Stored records
....
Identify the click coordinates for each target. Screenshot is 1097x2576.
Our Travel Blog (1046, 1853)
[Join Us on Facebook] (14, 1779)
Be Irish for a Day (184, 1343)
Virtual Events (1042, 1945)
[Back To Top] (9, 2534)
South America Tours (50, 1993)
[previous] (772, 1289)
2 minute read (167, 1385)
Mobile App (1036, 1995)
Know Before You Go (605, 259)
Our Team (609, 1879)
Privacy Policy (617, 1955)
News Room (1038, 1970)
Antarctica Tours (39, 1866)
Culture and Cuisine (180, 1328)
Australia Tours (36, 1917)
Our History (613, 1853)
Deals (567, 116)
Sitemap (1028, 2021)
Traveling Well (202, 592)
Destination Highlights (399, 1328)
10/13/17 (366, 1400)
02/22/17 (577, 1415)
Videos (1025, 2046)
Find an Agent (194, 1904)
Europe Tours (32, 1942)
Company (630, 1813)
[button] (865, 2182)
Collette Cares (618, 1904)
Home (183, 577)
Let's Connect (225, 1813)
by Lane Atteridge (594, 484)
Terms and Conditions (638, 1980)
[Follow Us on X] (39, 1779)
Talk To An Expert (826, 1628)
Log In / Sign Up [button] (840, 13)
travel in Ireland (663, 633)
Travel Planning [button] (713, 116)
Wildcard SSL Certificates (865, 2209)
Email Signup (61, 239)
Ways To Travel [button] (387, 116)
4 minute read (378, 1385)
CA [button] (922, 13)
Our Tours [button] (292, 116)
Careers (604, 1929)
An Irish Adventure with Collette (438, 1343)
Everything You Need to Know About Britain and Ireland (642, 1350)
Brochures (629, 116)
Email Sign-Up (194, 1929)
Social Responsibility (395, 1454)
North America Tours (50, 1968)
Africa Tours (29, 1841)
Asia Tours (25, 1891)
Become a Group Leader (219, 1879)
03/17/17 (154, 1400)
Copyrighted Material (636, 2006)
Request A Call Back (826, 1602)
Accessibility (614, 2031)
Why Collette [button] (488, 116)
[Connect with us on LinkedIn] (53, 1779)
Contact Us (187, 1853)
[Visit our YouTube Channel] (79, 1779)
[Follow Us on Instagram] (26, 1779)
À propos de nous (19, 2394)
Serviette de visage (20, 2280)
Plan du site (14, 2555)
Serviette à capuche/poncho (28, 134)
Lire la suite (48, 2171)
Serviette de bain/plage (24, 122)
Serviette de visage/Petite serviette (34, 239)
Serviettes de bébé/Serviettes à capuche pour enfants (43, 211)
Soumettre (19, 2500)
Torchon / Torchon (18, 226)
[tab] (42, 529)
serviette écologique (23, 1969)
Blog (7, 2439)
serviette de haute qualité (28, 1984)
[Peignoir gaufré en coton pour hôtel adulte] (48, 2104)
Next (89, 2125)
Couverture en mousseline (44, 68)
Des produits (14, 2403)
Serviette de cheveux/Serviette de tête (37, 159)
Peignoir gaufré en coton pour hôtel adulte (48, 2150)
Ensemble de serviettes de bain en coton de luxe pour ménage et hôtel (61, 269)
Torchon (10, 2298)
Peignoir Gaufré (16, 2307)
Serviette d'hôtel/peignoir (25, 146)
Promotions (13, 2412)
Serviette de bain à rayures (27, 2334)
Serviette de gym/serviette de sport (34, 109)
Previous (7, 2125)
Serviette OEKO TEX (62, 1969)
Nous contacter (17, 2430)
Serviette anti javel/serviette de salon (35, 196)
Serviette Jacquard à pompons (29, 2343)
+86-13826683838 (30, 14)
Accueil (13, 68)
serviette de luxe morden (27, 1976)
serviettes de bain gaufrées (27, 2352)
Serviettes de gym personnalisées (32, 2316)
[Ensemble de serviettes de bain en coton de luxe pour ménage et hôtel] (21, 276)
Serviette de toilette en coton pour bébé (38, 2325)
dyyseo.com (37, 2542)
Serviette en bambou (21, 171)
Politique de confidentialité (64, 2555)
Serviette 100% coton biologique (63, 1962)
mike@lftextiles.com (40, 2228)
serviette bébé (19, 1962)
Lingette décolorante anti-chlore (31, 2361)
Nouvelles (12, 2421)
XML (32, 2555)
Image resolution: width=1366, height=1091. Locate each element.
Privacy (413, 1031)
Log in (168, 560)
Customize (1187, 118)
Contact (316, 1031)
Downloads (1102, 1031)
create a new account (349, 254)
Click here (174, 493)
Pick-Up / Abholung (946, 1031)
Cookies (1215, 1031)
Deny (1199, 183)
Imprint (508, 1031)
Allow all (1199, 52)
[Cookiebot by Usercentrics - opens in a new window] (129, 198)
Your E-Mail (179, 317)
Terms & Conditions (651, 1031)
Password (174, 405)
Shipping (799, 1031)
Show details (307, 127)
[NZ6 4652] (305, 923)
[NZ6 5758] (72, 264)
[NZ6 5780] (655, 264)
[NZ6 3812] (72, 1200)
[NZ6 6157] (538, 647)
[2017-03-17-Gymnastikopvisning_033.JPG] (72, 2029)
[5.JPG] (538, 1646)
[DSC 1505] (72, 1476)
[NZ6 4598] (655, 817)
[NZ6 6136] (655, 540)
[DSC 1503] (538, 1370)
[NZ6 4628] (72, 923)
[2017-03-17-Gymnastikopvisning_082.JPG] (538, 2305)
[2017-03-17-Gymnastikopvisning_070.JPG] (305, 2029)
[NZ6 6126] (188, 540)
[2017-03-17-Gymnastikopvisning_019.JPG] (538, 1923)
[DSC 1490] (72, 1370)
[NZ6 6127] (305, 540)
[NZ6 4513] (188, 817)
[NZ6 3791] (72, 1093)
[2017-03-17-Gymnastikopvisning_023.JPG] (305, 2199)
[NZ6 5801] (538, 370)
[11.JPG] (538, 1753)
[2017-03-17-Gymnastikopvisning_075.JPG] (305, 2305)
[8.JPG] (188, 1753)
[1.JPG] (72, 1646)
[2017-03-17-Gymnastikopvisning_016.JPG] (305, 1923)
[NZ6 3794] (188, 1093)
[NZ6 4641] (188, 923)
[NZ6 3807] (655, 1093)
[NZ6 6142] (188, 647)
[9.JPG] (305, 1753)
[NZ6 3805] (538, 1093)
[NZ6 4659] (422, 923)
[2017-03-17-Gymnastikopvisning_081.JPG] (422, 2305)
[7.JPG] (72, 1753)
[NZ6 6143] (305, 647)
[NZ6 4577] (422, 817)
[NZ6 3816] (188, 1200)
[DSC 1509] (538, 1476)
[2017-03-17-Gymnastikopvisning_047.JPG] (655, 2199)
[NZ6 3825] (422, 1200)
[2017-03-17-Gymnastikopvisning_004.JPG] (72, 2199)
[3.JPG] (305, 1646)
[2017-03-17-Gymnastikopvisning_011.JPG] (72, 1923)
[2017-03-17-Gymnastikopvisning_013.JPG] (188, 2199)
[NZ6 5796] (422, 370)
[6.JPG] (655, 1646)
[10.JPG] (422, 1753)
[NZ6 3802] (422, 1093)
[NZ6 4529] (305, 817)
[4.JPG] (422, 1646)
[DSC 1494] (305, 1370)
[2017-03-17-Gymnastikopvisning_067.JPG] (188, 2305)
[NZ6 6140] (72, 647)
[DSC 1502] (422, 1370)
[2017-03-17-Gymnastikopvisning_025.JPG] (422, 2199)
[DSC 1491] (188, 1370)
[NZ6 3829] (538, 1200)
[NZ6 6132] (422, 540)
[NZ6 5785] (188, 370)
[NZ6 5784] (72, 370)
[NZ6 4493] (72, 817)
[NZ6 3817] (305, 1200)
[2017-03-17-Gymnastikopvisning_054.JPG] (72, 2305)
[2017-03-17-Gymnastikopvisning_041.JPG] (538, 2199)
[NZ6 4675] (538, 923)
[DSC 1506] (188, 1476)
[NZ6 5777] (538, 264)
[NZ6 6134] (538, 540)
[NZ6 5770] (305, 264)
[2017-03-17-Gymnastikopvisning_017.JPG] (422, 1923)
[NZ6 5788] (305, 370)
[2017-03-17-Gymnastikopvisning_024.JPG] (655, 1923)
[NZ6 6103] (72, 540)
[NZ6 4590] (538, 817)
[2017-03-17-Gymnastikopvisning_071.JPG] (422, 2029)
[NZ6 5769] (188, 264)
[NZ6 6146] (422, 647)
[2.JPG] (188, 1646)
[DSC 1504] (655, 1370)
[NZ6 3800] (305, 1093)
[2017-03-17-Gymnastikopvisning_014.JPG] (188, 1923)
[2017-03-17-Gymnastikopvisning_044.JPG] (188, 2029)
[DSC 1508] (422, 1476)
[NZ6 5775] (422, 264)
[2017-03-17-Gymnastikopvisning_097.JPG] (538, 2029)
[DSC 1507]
....
Reproduce exactly the lines from the one with "[2.JPG] (188, 1646)" through the last line of the entries, keeping both of those lines and nothing else.

▶ [Task response]:
[2.JPG] (188, 1646)
[DSC 1504] (655, 1370)
[NZ6 3800] (305, 1093)
[2017-03-17-Gymnastikopvisning_014.JPG] (188, 1923)
[2017-03-17-Gymnastikopvisning_044.JPG] (188, 2029)
[DSC 1508] (422, 1476)
[NZ6 5775] (422, 264)
[2017-03-17-Gymnastikopvisning_097.JPG] (538, 2029)
[DSC 1507]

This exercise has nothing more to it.